The exchange rate forecast for AUD to NZD indicates a cautious outlook amid recent economic developments impacting both currencies. As of the latest updates, the Australian dollar (AUD) has shown some resilience, trading at 1.1449 against the New Zealand dollar (NZD), just 0.8% above its three-month average of 1.1361. However, this performance comes with mixed signals. Analysts note that while the AUD initially benefitted from a generally positive market sentiment, those gains were tempered by disappointing factory figures from China, which suggest potential weaknesses in demand for Australian exports. This is especially significant as China is Australia's largest trading partner.
On the other hand, the NZD is experiencing pressure due to a combination of profit-taking and recent adverse economic indicators. The Reserve Bank of New Zealand's unexpected 50 basis point rate cut in October signals concerns over economic growth and further weakens the NZD. Additionally, rising unemployment rates, which have reached their highest level since 2016, and a surprise contraction of 0.9% in New Zealand's economy during the second quarter add to the negative sentiment surrounding the NZD.

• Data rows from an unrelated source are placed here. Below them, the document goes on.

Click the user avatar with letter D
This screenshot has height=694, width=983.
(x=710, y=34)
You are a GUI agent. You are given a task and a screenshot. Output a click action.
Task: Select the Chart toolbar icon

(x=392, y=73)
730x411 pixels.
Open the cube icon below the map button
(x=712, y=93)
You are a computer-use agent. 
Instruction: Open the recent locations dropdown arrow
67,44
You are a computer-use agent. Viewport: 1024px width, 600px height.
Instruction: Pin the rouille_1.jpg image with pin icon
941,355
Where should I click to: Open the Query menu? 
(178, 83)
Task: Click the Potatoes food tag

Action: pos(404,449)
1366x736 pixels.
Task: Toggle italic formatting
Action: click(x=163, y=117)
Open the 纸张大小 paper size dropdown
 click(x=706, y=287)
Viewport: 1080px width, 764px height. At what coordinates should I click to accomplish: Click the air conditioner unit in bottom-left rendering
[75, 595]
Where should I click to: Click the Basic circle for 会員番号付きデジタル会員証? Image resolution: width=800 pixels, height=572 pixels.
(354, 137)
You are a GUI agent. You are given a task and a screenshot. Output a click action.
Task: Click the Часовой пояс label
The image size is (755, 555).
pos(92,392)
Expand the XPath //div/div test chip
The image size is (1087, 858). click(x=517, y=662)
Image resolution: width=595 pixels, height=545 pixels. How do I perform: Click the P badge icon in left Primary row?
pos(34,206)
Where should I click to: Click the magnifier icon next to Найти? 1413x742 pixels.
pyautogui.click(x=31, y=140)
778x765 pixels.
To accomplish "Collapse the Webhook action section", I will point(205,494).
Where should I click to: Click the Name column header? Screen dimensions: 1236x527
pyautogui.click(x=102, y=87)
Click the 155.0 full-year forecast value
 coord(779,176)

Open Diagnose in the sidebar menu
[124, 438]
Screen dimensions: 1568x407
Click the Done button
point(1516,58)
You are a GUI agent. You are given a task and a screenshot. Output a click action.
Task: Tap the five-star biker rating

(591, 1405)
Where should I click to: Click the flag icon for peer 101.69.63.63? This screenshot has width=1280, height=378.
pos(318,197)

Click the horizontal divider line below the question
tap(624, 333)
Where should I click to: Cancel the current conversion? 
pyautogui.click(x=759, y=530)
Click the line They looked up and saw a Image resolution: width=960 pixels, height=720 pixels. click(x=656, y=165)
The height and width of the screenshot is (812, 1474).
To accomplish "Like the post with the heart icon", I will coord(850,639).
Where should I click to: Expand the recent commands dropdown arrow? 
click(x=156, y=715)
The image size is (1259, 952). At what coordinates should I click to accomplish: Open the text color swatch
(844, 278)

Both currencies are currently influenced by broader risk appetite in the market. Economic stability in Australia could support the AUD if the global economic sentiment remains optimistic, while the NZD may struggle unless there is a notable recovery in New Zealand's economic indicators, such as improvements in employment and GDP growth. Overall, the interplay of these factors suggests that the AUD/NZD exchange rate may continue to experience fluctuations, remaining within a relatively stable range of 1.1097 to 1.1579 observed over the past three months.